Pedro Lucio Olivera

Personal information
- Full name: Pedro Lucio Olivera
- Date of birth: 21 February 1953 (age 73)
- Place of birth: San Juan, Argentina
- Position: Goalkeeper

Senior career*
- Years: Team / Apps / (Gls)
- Deportivo San Juan
- Los Andes SJ
- 1970–1972: Desamparados
- 1973: Chacarita Juniors
- 1978–1979: Santiago Morning / 60 / (0)
- 1980: Unión Española / 13 / (0)
- 1981: O'Higgins / 15 / (0)
- 1982: Regional Atacama / 0 / (0)

Managerial career
- 1995: Fernández Vial
- Universidad de Belgrano
- 2001–2002: Fernández Vial

= Pedro Lucio Olivera =

Argentine football player and manager

Pedro Lucio Olivera (born 21 February 1953) is an Argentine former football goalkeeper and manager.

==Playing career==
Born in San Juan, Argentina, Olivera played for local clubs Deportivo San Juan, Los Andes and Desamparados in his homeland.
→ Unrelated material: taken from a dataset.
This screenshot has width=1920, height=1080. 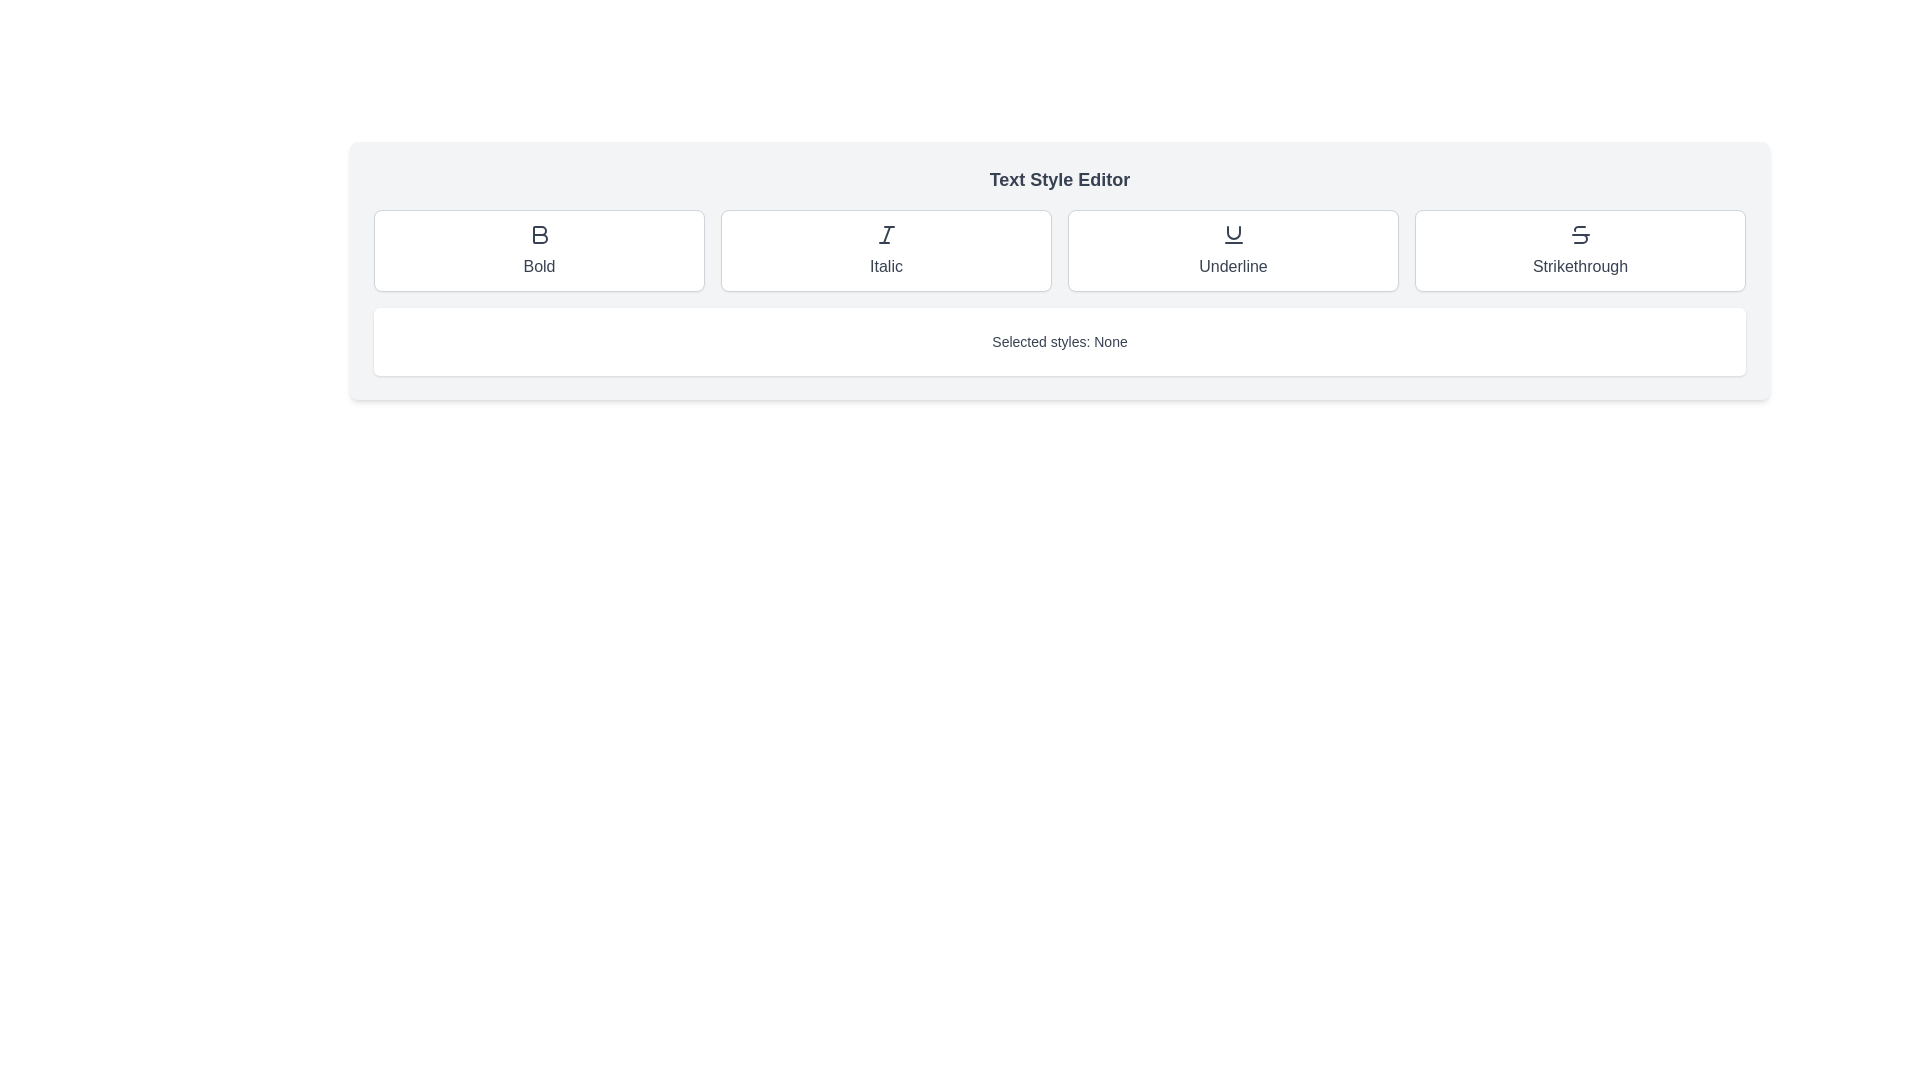 I want to click on bold 'B' icon located in the 'Text Style Editor' toolbar, which is the first button in the row, so click(x=539, y=234).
He also played for Chacarita Juniors.

Moving to Chile, Olivera spent seasons with Santiago Morning (1978–79), Unión Española (1980), O'Higgins (1981) and Regional Atacama (1982) in the top division.

==Coaching career==
Olivera led Chilean club Fernández Vial twice in 1995 and 2001–02. In 1995, he made possible the signing of his close friend and historical Argentine international forward, Mario Kempes, then retired.

In his homeland, he has also worked as coach for the former professional footballers' trade union and the Universidad de Belgrano.